As I was praying about what to do, situations arose that, I feel, pointed me toward teaching them at home.

2 played with 5 all during scriptures one evening. 5 was giggling and enjoying his brother. But we were late, and I had to cut it short. 2 prayed that 5 would be cheerful again the next day, so he could play with him. They don't really play together because they don't really see each other.

3 tells me that he is so glad he's in kindergarten, so he can still spend the mornings playing with 4 and being with me. He misses us when he's at school. But he also doesn't like it when #1 and 2 are always gone.

#1 came home from school one day with a horrible headache. "It was super science day at school, so we watched a lot of movies and that always gives me a headache." (Super Science Day is movies?!?!?!?! That's one of the bones I have to pick with schools--if you have to take my kids away from me all day, at least do something productive!)

2 brought home a story he'd written in school. As I was reading it, it made me smile. Until I got to the last page, where the potty humor kicked in. It was crass and inappropriate. And he got full credit on it--there wasn't even a note calling him out on it! When I asked him to tell me about it, he was clearly embarrassed. He knows he's not supposed to talk that way, but he does it because the other boys do.

For me, this decision is more about time than anything else. Time to be together, to enjoy each other, to learn the lessons that are important to our family.

Education is of the utmost importance, and I will be sure that they are well-educated.

We have fabulous kids in the neighborhood and lots of opportunities for extra-curricular activities to keep them "socialized." (This is honestly our biggest concern. So, you neighbors of mine, I am counting on you to send your kids over to play with mine!)

Now that I've actually made this decision, to teach my children at home, I almost feel like I've been unconsciously building up to it all along. We own several thousand books (that book buying addiction is actually going to pay off!), hundreds of which are nonfiction and education based (yes, I do buy those "curriculum helps" types of books, even though I never see my kids or have time to create "math centers" for them). I find myself giddily planning the best location in our home for the "school room" and "where can I fit a white board?" (And, can I justify buying myself a laminator? I have always been nerdily excited about school supplies!)

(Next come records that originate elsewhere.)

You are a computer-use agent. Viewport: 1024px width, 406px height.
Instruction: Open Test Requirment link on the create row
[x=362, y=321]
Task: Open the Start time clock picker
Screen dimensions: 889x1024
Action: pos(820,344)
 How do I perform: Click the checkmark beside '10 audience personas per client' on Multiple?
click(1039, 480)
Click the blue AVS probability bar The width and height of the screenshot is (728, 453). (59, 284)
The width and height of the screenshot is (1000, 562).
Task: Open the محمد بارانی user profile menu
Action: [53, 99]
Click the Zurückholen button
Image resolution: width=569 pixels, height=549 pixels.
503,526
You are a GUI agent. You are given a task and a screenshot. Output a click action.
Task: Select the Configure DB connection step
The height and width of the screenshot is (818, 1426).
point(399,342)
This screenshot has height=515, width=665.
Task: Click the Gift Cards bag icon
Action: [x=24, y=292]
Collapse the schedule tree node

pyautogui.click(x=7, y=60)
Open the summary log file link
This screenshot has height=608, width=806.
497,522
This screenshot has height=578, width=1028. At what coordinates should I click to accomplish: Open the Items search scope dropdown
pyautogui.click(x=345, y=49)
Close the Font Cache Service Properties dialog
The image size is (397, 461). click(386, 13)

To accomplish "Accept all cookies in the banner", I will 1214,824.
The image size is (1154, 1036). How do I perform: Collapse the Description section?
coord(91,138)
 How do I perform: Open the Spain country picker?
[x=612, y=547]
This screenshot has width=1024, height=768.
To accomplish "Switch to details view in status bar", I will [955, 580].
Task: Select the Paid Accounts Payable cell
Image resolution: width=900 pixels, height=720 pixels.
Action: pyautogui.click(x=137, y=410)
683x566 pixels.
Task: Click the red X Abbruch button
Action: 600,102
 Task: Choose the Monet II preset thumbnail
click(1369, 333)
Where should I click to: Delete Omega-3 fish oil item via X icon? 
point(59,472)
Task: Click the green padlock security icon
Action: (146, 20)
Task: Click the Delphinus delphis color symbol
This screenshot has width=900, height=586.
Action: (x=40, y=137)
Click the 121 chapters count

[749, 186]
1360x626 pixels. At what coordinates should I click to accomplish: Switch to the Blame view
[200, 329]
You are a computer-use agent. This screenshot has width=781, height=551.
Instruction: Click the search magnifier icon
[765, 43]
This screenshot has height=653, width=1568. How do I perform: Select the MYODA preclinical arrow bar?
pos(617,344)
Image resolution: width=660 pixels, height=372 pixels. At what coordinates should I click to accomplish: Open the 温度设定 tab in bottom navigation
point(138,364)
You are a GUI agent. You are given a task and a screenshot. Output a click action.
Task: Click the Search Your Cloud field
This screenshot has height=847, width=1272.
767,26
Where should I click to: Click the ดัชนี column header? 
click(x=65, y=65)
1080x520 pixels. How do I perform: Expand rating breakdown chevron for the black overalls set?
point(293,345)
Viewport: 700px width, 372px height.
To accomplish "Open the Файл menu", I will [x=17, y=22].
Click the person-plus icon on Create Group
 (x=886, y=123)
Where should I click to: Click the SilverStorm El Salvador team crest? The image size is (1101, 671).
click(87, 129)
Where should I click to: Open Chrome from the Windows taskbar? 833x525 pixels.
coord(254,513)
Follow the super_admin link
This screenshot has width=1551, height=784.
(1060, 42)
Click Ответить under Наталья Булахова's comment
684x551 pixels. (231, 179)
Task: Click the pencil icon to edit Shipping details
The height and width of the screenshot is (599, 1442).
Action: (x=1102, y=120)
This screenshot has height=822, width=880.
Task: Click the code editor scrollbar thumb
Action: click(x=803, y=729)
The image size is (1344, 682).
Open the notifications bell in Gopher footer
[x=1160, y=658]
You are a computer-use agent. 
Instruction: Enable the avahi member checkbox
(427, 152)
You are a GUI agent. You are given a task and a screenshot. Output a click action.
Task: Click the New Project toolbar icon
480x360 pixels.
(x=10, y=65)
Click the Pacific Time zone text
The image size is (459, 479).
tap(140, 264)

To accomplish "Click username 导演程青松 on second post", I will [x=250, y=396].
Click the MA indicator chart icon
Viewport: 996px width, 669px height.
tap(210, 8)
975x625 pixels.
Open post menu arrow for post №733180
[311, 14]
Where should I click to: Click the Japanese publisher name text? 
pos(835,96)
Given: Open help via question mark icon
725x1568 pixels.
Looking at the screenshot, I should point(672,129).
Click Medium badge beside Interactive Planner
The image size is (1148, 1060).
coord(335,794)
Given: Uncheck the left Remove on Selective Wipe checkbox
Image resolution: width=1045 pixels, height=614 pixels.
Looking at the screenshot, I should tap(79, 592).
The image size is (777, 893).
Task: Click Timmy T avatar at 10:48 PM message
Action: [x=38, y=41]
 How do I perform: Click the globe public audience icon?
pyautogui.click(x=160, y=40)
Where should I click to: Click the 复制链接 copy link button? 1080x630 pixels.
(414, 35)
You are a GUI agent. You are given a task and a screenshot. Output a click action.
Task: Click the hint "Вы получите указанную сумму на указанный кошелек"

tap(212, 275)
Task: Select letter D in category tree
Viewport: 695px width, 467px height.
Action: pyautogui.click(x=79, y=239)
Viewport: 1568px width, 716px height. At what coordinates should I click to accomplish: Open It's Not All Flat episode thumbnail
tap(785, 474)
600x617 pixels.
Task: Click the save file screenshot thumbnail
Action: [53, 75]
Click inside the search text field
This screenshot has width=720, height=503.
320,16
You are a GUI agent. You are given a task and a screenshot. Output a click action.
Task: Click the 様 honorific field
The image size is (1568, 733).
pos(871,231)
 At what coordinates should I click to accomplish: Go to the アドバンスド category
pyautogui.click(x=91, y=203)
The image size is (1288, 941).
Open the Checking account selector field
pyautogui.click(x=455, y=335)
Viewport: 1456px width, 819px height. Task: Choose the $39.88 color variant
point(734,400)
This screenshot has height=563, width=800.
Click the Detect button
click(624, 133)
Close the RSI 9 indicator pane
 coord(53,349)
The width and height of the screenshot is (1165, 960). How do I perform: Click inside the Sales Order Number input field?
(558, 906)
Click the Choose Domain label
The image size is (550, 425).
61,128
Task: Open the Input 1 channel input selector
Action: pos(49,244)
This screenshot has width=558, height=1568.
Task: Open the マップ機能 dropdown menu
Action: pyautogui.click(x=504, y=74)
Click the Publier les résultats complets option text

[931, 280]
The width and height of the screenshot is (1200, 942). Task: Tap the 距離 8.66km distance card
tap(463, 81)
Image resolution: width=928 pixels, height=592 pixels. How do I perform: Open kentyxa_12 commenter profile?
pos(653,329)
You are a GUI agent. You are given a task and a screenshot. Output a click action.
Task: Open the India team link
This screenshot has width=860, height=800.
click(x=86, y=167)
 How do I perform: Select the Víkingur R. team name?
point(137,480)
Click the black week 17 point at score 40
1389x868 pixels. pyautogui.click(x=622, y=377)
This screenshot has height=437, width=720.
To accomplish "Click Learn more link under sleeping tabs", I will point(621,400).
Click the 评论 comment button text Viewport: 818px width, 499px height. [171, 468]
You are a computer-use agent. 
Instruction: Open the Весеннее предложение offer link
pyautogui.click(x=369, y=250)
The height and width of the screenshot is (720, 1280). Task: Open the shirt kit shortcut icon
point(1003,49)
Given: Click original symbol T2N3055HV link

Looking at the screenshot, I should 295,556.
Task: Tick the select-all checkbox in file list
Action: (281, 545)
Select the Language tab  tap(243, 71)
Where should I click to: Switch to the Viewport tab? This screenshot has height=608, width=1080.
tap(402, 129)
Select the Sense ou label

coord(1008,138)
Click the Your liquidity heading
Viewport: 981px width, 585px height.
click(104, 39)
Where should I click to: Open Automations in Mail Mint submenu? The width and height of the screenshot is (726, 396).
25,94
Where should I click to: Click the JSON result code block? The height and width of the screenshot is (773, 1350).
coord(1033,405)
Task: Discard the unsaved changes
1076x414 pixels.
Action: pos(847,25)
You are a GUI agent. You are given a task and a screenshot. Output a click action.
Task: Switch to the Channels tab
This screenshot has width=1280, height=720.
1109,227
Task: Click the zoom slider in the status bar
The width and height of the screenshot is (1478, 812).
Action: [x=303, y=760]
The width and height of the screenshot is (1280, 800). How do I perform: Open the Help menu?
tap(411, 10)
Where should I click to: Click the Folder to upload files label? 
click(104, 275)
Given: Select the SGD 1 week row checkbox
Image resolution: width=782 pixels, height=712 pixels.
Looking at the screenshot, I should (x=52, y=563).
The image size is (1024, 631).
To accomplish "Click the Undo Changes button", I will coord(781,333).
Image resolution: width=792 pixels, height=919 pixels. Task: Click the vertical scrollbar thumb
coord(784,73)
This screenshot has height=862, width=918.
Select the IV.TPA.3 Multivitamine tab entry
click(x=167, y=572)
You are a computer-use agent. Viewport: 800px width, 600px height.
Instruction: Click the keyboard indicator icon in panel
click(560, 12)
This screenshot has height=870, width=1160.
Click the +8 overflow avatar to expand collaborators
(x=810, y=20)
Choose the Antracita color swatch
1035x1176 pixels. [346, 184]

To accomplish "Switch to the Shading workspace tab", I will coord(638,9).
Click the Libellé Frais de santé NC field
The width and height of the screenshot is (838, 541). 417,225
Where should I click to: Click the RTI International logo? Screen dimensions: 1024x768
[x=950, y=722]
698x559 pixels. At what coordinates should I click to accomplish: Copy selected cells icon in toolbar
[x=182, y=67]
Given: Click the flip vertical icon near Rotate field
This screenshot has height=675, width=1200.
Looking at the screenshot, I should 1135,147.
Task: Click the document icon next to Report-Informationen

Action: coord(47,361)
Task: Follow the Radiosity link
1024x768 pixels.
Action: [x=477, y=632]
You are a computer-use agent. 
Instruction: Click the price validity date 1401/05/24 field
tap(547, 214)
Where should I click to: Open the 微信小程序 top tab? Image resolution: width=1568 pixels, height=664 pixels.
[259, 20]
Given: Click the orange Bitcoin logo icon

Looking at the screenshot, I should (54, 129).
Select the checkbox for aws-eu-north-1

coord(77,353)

There are parts of me that worry that I can't pull this off. That I am biting off more than I can chew. That I will get burned out and fail them. But there are parts of me that feel that way about everything at some point or another. There isn't a single part of being a Mom that is always easy. And if this is what the Lord wants me to do, to help my children be the best that they can be, I am going to drop everything else and do it.

Because, ultimately, they are my life. And if I fail them, I will never be happy.

I am so blessed.

I have such an amazing husband. He's so supportive, and so eager and willing to help me do this. We will both have to sacrifice to make this work--time, money, the fun things the money could've bought . . . But he's a great Dad who loves his kids and wants what's best for them more than he wants a new bike (which is a WHOLE LOT, let me tell you!). And, he works hard. So hard. We are so fortunate that he's been blessed with a job that can financially support our family and allow me to be home with our children. (And buying books!!! :) )

I know this will probably raise a few eyebrows. And, I won't lie to you, I don't want people thinking I am weird. I don't like to stand out. I want to fit in and be normal and mostly not even noticed. But, more than that, I want to be the best Mom I can be for the children the Lord has entrusted to me.

And, so...

Hi, my name is Libby and I am a homeschooler.